▶ **DATA SHOWN**:
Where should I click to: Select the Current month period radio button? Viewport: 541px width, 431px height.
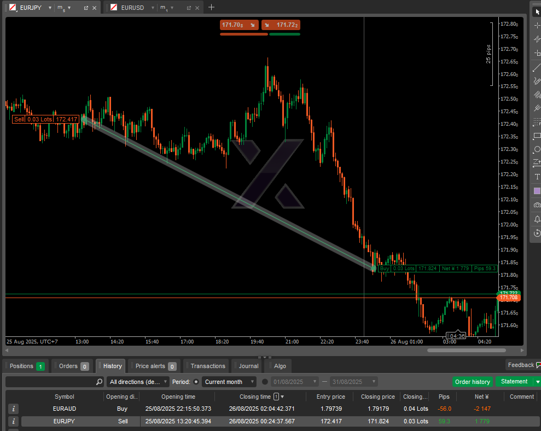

---

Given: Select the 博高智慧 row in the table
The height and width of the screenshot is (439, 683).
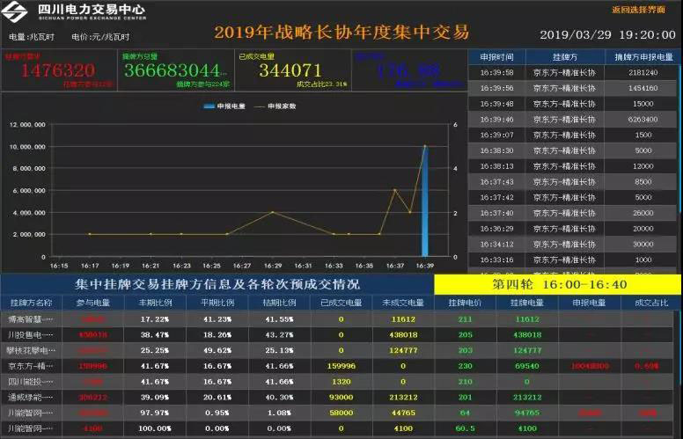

...

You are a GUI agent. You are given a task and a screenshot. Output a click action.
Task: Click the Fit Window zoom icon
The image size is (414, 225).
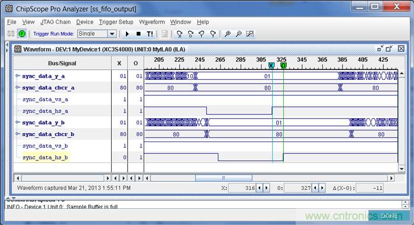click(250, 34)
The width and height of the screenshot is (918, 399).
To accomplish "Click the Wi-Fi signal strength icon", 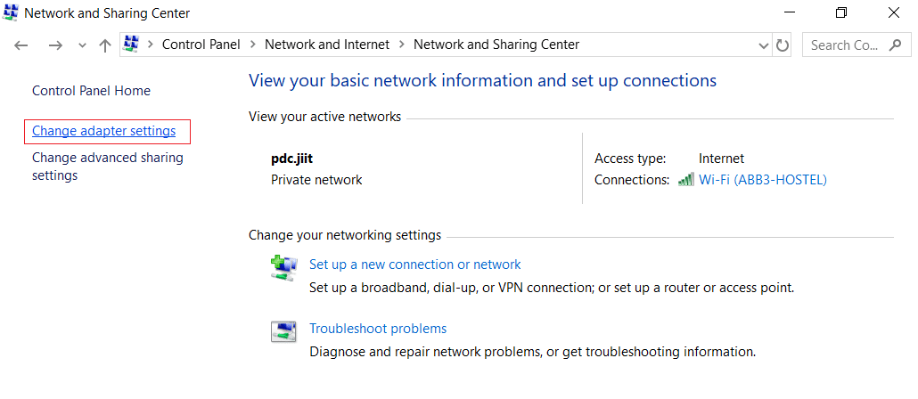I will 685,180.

▶ **ASSIGNMENT**:
Gather up every line in the data above that contains the word "height", copying each one.

▶ **ANSWER TO THE EXERCISE**:
Where should I click to: Select the Current month period radio button? Viewport: 541px width, 431px height.
The height and width of the screenshot is (439, 683).
The width and height of the screenshot is (918, 399).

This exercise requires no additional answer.